A few moments later, however, they heard the unmistakable sound of automatic weapon fire. As people started running towards them from the lobby, Dr. Puzas and the others jumped up and headed down steps leading to the hotel’s exercise room. As they ran, a grenade exploded in a nearby restaurant.

“I didn’t see the flash, but I heard the bang,” says Dr. Puzas.

According to Mr. King, hotel employees shepherded guests through a series of corridors to the basement, where they waited for a couple of hours, feeling very unsafe and worrying that an attacker would burst into the corridor.

“It was all so quick,” says Mr. King. “We didn’t really know what had happened until someone with a cell phone found out that the hotel really was under attack.”

Later, Mr. King saw a photo of the courtyard where they had been sitting. People dining at the next table had been shot and killed.

Escaping under fire
When police arrived, about 200 people were moved to another, more secure location within the hotel. For the next 4 hours, they hid and tried to contact loved ones as the gunfire and explosions continued. Then, it got quiet.

“There were no gunshots, no grenades—nothing,” says Dr.

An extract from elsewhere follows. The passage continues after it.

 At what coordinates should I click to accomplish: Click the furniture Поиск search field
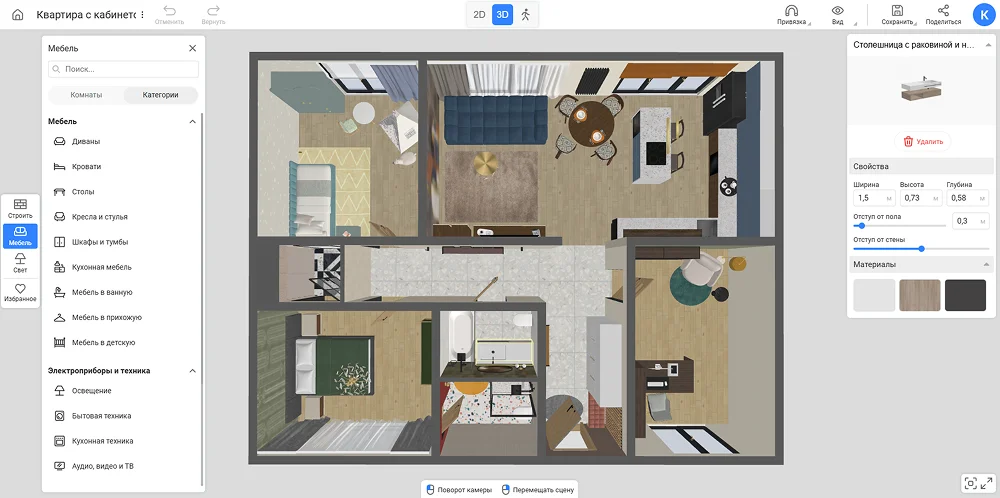(124, 70)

Puzas. “By now, the militia was on the scene and was arranging for groups of people to leave the hotel, which had caught on fire.”

In groups of 10 to 12, people were allowed to go. Dr. Puzas, Mr. King, and their wives were in the fourth group. As they moved toward the exits, a gunman behind them opened fire.

“We had assumed it was safe,” says Mr. King. “But as we turned the corner, we heard a tremendous ‘crack, crack, bang!’ It was quite a shock.”

The group scrambled toward the exit and ran into the street. Hotel staff guided them to a bus that took them to a nearby hotel, where mattresses were laid out on the ballroom floor.

“We didn’t get a lot of sleep,” says Mr. King. “Every 15 minutes or so more people would arrive or someone would come with more news. We tried to contact family and people at the conference.”

Getting home
On Friday morning, they went to the U.S. Consulate. Because all their possessions—including passports and visas—were still in their hotel rooms, they had to replace these documents before re-entering the United States, and obtain an exit visa in order to leave India. As a British and Canadian citizen, Mr. King got a passport from the British Consulate. Then, they all went to the airport for their exit visas.

“Soldiers wouldn’t let anyone without a boarding pass and valid papers into the airport,” says Mr. King. “I didn’t have that.

So, I was escorted in by armed guard.”

Since arriving home, Dr. Puzas and Mr. King have been trying to replace lost laptops, Blackberries, cell phones, and other items.

“When we got home late Saturday night,” adds Dr. Puzas, “we had to break into our house because we had no keys.”

Reflecting on the attacks
Dr. Puzas says that he made it through the experience by living moment by moment.

“We did what we had to do,” he says. “It still seems surreal that we were in the middle of it.”

The experience opened his eyes to the deep-rooted tensions between India and Pakistan.

“I didn’t realize how much friction exists between those two countries,” says Dr. Puzas. “If any evidence that the government of Pakistan was supporting this is found, I think relations will really deteriorate.”

Mr. King felt a sense of déja-vû as he lived through the events that occurred in Mumbai.

“I was in the Mexico City earthquake in 1985,” he says. “This experience made me say, ‘Here we go again.’ It was another amazing event that I didn’t want to be a part of, but I was. The experience also made me think about the people who are constantly in harm’s way every day—in Iraq and Afghanistan, for example.”

He was also touched by the bravery of the hotel staff.

“Many of their colleagues were victims,” says Mr. King. “The hotel manager was helping guests when his wife and two daughters were caught in the fire and died. He carried on afterwards, continuing to do his job.”